Action needed only if workplace performance is involved
First of all, an employer needs to make sure action is taken only on matters that pertain to workplace performance. In the first case, the employer may want to evaluate Jim’s ability as a manager and have Betty report to someone else within the company, if their relationship is becoming a problem or conflict of interest. Gossip itself can be actionable if it becomes harassment.
Another thing to consider is involving a third party in coaching counseling and discipline. Even when addressing performance only, it can be hard for a manager or supervisor to completely separate from workplace gossip and personal feelings.

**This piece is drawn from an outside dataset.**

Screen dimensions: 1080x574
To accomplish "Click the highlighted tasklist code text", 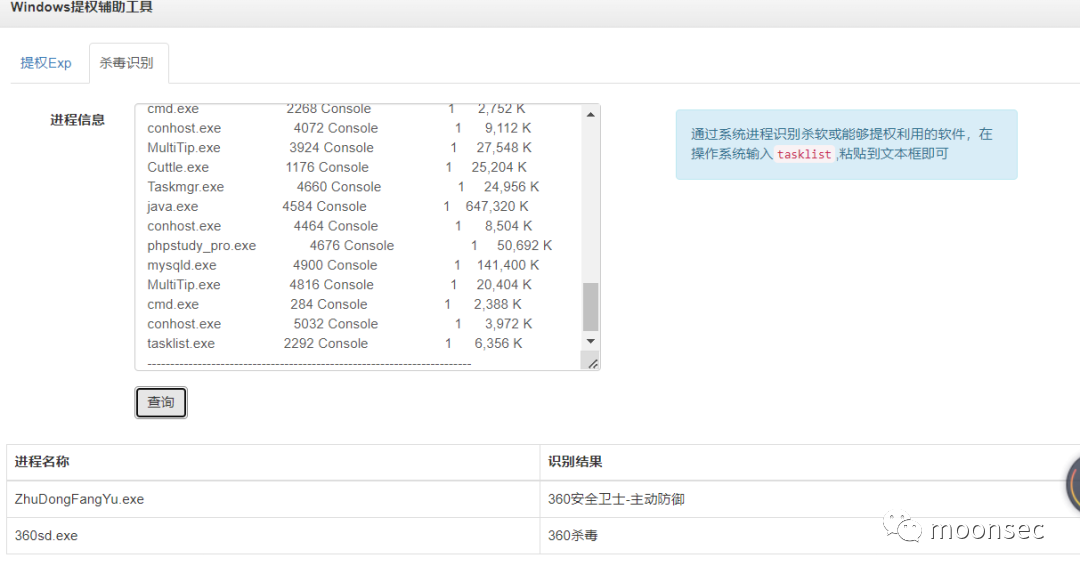I will point(804,154).
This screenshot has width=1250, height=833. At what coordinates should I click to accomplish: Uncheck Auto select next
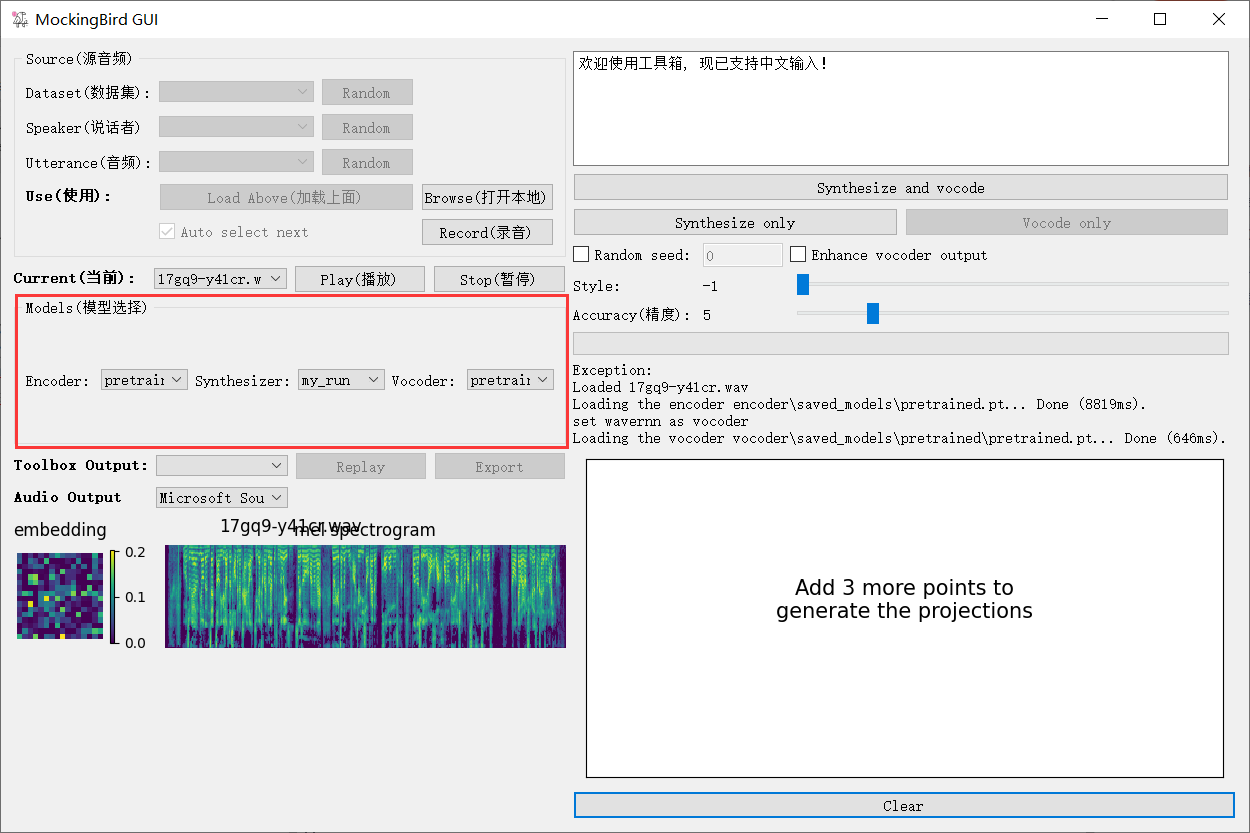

Another way to help facilitate a change in the workplace environment is to let employees know when their hard work is appreciated and offer incentives for good performance. An encouraging and uplifting policy may remove the focus from the gossip and drama to something more meaningful. This may also be a good time to evaluate the employee goal-setting process and give the employees something to focus on, other than each other. Also, create workplace policies that discourage gossip.
Educate employees about a healthy environment
Educate employees on how harmful workplace drama can be, and confront employees that appear to be “stirring the pot” or creating an uncomfortable work environment for others.
Workplace friendships and other connections are unavoidable, but drama and gossip is not a necessary part of running a business. By encouraging professional behavior and minimizing conflicts of interest, employees are better able to blend their personal and work lives.